I guess I've always been a bit outspoken, thougb it's waning here at this current point in my life. But, not so much then. I was eager to share my interests. Singing rock songs instead of church hymns. Wearing my shirt untucked and keeping my hair as long as I could pushing the boundaries. Both of which were not allowed as we were expected to keep a much more respectable appearance. But, I was more interested in emulating the style fashion of Axle Rose then the local banker.

Blasphemy! I'm sure many would look and think. But it was just my taste and what I liked. I was not looking to be disrespectful. I actually held much respect for my teachers and pastor. I even felt a close connection with God as early as I could remember. Gods presence was as certain as any other person at that time. So it certainly was troubling to be rejected, as it felt, for simply expressing myself by people "of God". I didn't have a problem with the way anyone else wanted to present themselves. Judge not lest you be judged?
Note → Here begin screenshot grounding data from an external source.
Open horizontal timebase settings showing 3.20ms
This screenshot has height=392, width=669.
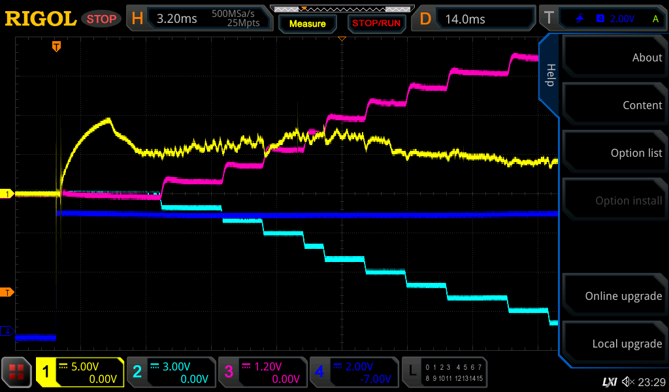(199, 19)
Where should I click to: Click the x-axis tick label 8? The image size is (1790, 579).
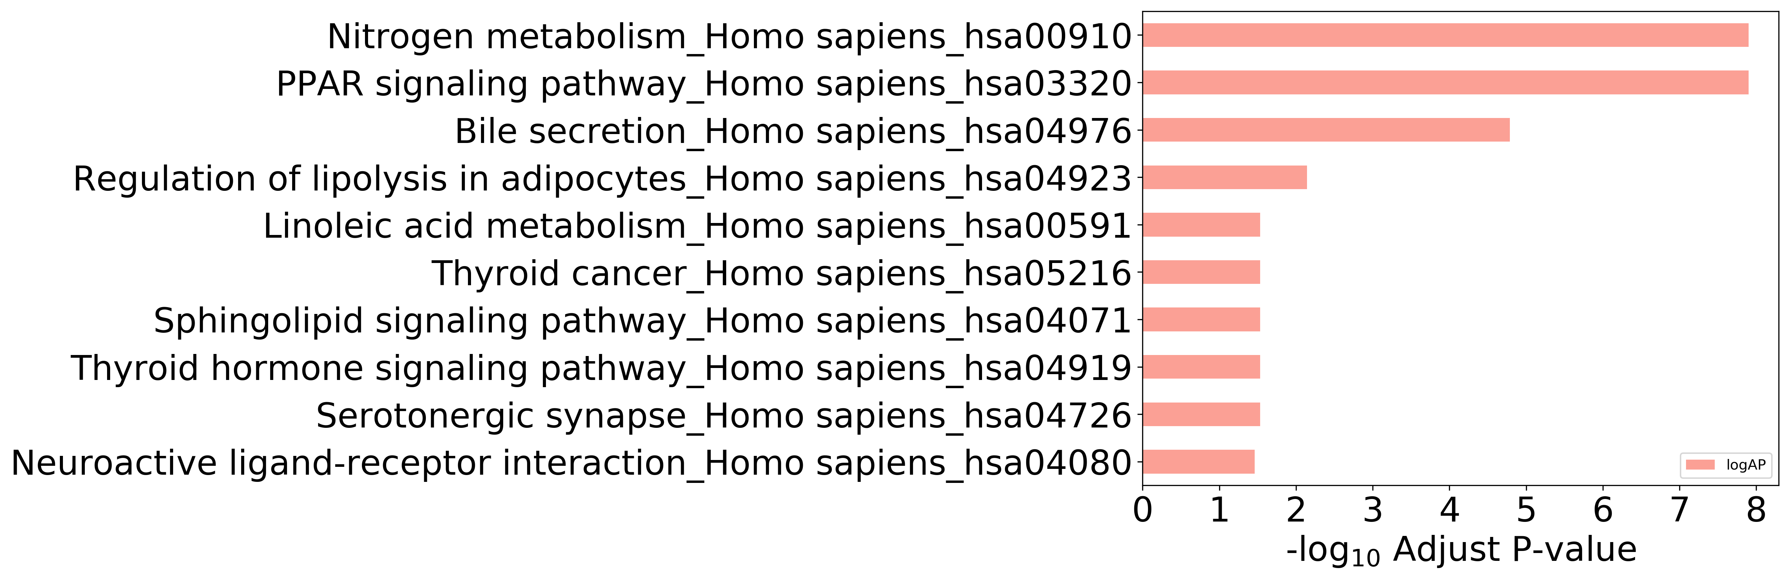click(1756, 511)
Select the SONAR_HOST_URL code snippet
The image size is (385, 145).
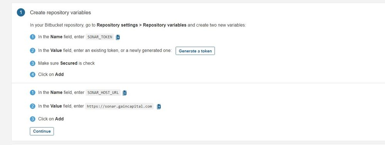click(x=103, y=93)
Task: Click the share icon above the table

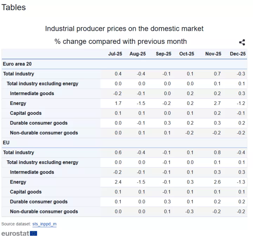Action: point(242,42)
"Devils music". That was generally the argument. Metallica was one of my favorite bands in my youth and quite an easy target. However, many of topics from that particular group were far from satanic, often dealing with political or personal strife. Family trials or even struggles with addiction. Devils music? Seemed more like humans music to me. But what do I know. I'm not the adult. A typical reply was that, if it does not give glory to God it is of the devil. This was hard to rectify in my youth. I even challenged the notion at one point with a particular pastor who was an avid sports fan. He was also one of the football teams coach. To him, I inquiried..."how does a sports team give glory to God?"

I can't even conjure up a bit of his reply anymore but I don't think it matters. What I determined then is that people like what they like and they can rationalize it any way they want. Conversely, people don't like what they don't like and there's not much that can be done to change that. I should not carry bags of guilt for what my preferences are. However, it's hard to shake off years of influence and often I wonder if I ever will.